'''

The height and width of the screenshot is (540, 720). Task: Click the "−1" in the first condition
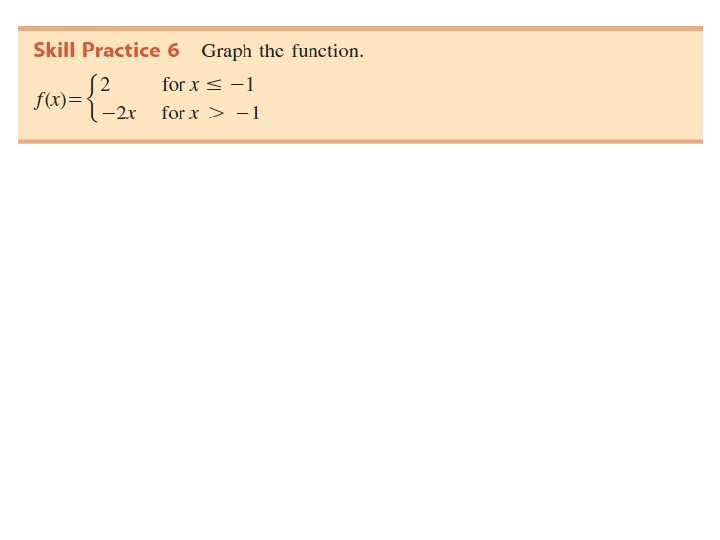tap(243, 85)
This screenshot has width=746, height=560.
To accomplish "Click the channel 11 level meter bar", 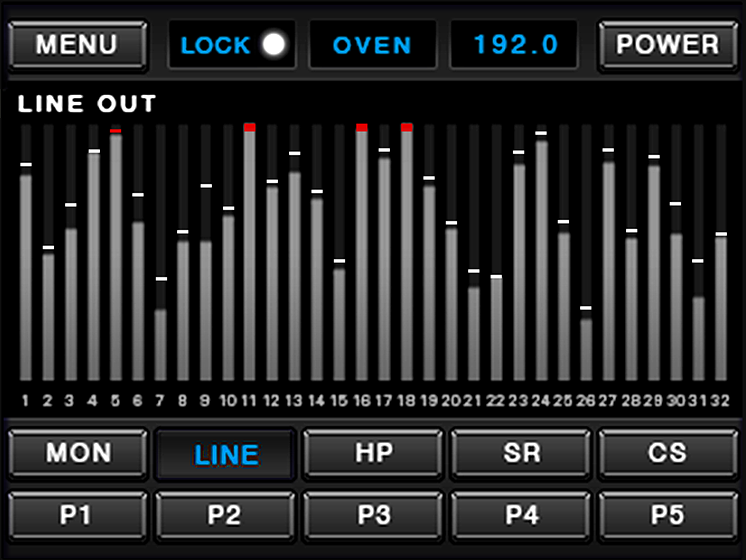I will point(249,255).
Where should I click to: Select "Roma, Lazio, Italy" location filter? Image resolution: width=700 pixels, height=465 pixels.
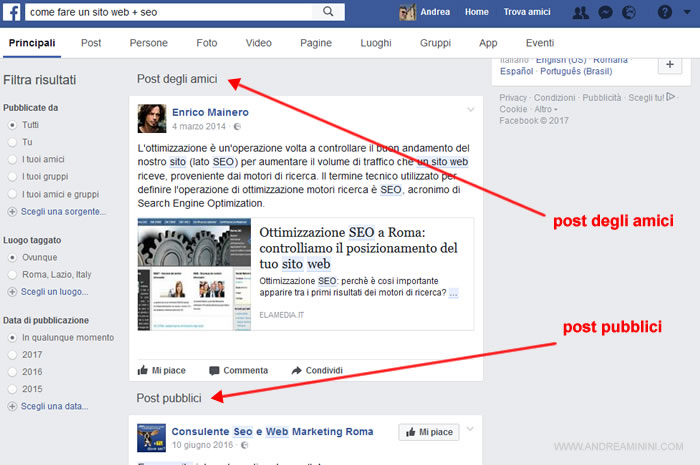pos(12,274)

'''

» Problem statement
Copy the lines starting at the line that contains "Where should I" and running to the final line of the entries, inclusive; omit all pictures.

» Output of the task
Where should I click to: Select "Roma, Lazio, Italy" location filter? Image resolution: width=700 pixels, height=465 pixels.
pos(12,274)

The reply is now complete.